Her expectations shot low by — in some estimates — more than five million readers. Maybe 30 million if you consider how many people share books they love with friends and family. (There must be an algorithm for that.)
“I never dreamed this would happen,” she said.
Understandable.
Owens did not grow up in a literary world. She grew up in Georgia where her “lovely Southern belle” mama encouraged her to experience nature to its fullest, to trek deep into the swamps and learn about life. It was her mother who urged her to “go way out yonder, where the crawdads sing.”
Spoiler alert: Crawdads do NOT sing. Owens said so, and I believe her. However, if you have ever sucked crawfish heads at a Louisiana boil, that slurping sound feels like a song. Just saying.
Owens chose to become a natural scientist. Armed with a doctorate from UC Davis in California she and her then-husband moved to remote Africa to study all sorts of mammalian life — especially the lesser-understood brown hyenas.
They inhabited an area the size of Ireland, population two, for two decades.
“The number of people in this room,” said Owens, gazing out on about 600 attentive faces, “exceeds the number of people we’d see in a whole year in the wild.”
Does this kind of attention make her nervous?
In the spirit of W.C. Fields and his aversion to Philadelphia, Owens replied, “I prefer charging elephants.”
She speaks from experience.
Stepping out of her hut one morning, a well-known bull elephant named Cheers, roared and flapped his ear in warning, then charged Owens. She jumped into the nearby river, only upon reflection recalling that no river in Africa was more-densely populated by crocodiles.

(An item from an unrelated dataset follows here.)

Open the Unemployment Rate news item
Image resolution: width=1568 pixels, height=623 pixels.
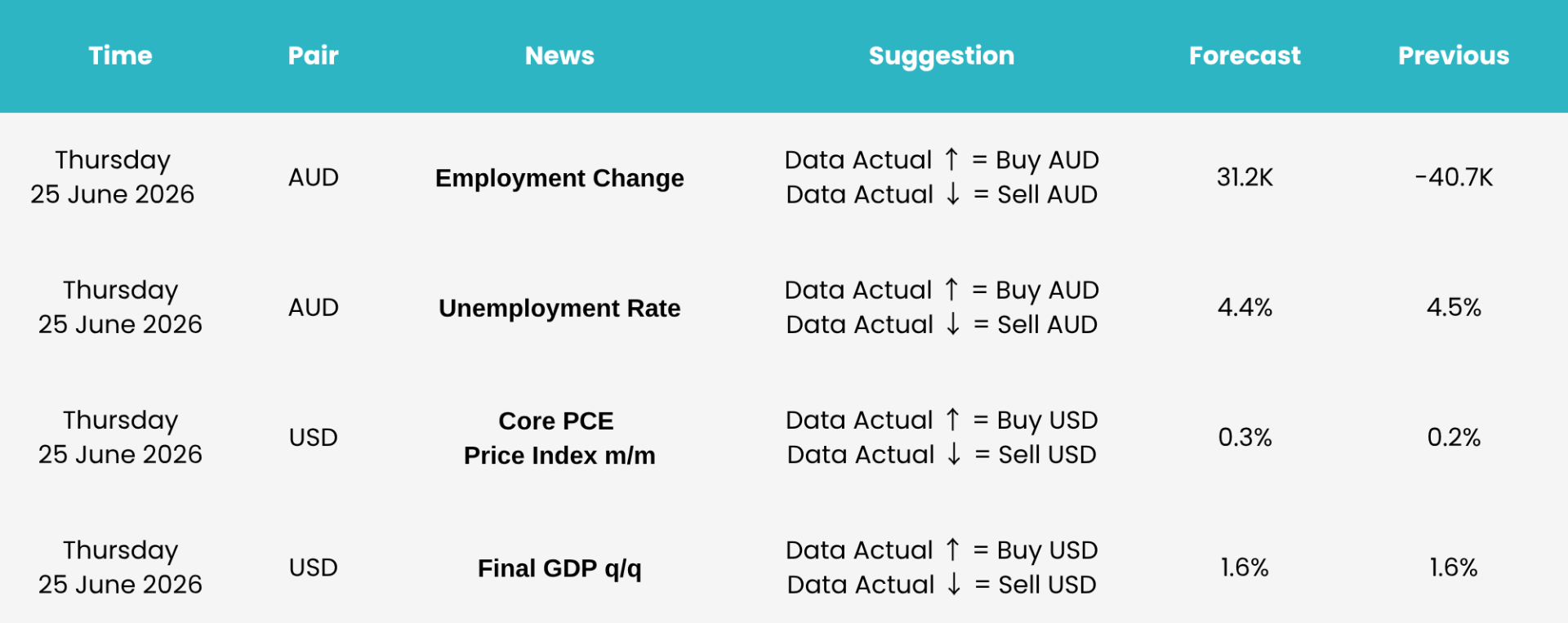[559, 308]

So, yeah, being in front of a crowd fills her with the “same butterflies.”
And yes, her decades of nature study infuses her fiction. You can find cliques and mean girls on the African plains, too. Females in one closed group will reject an outsider who appears different in any way. The last is a trait, Owens notes, is common “to animals and sororities.”
“Animal behavior is very much like ours,” she says.

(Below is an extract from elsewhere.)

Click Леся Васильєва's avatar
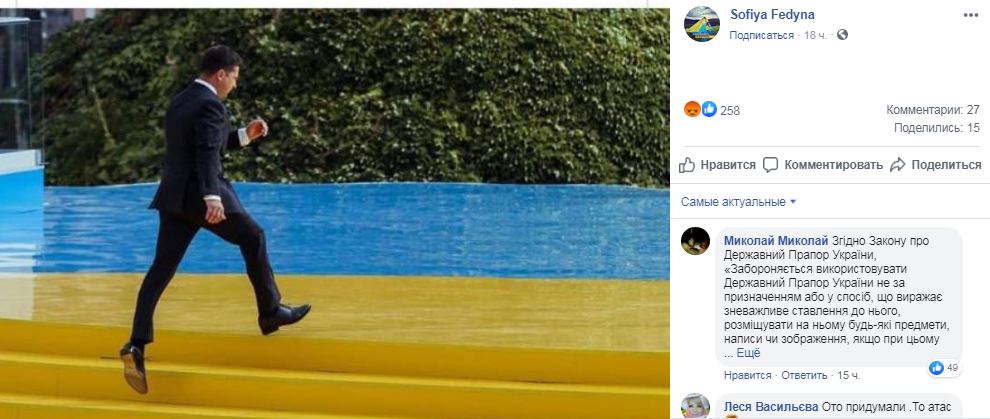Viewport: 990px width, 419px height. 695,406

A great example is the power of the female community. “In every species with closely bonded groups, the herd or pride is made up exclusively of females.” The older males hover on the edges of the group, protecting and looking for the opportunity to mate. The males who grow up within the matriarchal cluster must leave and hop from group to group seeking females for mating.
“I explained all this to a girlfriend,” recalls Owens, “and she said ‘You had to go all the way to Africa to learn that?’ “
“Animal behavior is much like our own,” she adds.
But animal behavior still yields unanticipated discoveries. Take the brown hyenas, long classified as solitary creatures. It was Owens who discovered that the nocturnal females in a clan of hyenas will take their young to a single cave for protection while they go out and hunt.
Hyena daycare? Hardly antisocial behavior.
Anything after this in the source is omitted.